Keith disappeared behind the counter of the little store, through a back door that read 'OFFICE.' Mary waited, tapping her foot impatiently, but quietly so she wouldn't disturb anyone. No customers were in the store at the moment, it was just Mary among the barrels of flour and jars of bright candy. Bolts of cloth lined one wall, outlined with ribbons and pins and thread, with housewares on one side and tools on the other, under the one large front window. A few barrels of beans, treacle, or perhaps wheat kernels stood in a neat, military line in front of the wooden counter. It was a very organized place. She just hoped that she wouldn't be hired to clean the shop.
Keith came out of the office with a shrewd- looking, salt- and- pepper- haired man that was very clearly his father. The man smiled a small smile as he looked her over. "She'll do," he said finally in a deep and tired voice. "I've had so few applicants that I don't really care. What's your name, Miss?"
Mary smiled, trying to be as pleasant as she could. "Mary MacEilan, sir," she replied.
Mr. Little's pale eyes widened. "Irish need not apply," he said crisply. "I do think I put it in the sign," he continued in. Keith looked dreadfully uncomfortable standing there.
Mary decided to play her unusual heritage to her advantage. "I'm Scottish, " she replied. It wasn't a lie- after all, her father had been Scottish and Mary herself was born in Scotland, though she was raised mostly in Ireland with her mother's very Irish family.
Mr. Little raised one eyebrow. "I could swear your accent is Irish."
Mary's heart stopped and then started all too quickly. "My father's name was James MacEilan, and both he and I were born in Inverness, in Scotland."
It wasn't a lie, just... not the entire truth.
"I fear I've been proven wrong about you, then, miss." He heaved a sigh. "Don't be one minute past six- thirty on Monday morning.
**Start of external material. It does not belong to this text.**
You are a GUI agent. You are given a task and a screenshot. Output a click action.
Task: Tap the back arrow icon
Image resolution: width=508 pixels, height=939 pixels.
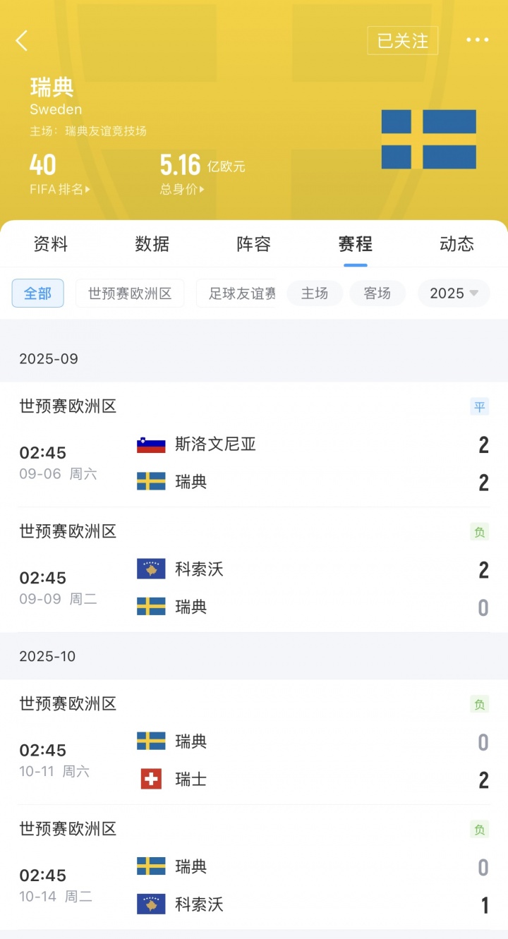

You'll open up the place in the morning and work till three in the afternoon, when I've got Ava coming to do the work until closing. Dinner will be provided for you and four dollars a week, hear?"
"Yes, sir," she nodded emphatically, completely jubilant in her newfound occupation. "I won't be late. Thank you."
Mr. Little gestured her towards the door and went back to his office. As Mary moved towards it, Keith rushed to hold the door for her, and with a smile in his direction she left the Littles' Mercantile and General.
Mary breathed a sigh of sheer relief when she and Keith were outside the shop. "Oh, Mr. Little, I'm ever so glad that I fell over on the train this morning. Without you catching me I never would have found any lodging recommendations or work and oh, I'll never, ever be able to repay you. I thank you from the bottom of my heart." She was ever so grateful, more than she thought she'd ever be in her whole life. Thanks to this blond, crystal- blue eyed young man she had lodgings and an occupation. It was more than Mary had dared hope, and she loved Keith for it.
Keith smiled a bright smile. "You can pay me back, Miss MacEilan, by letting me show you the city. I've got the afternoon to myself until supper, would you care to let me walk you around Denver?"
Mary was delighted. "Oh, I would be utterly delighted to. When shall we go?"
Keith shrugged, still smiling as he looked at her. "Is right now alright?"
Mary grinned, a little dimple appearing on her right cheek. "Aye, that'd be lovely. I've got nothing else to do 'till supper either."
Keith held out his arm. "Is this too forward? When I was in New York last a girl almost fainted when I did this."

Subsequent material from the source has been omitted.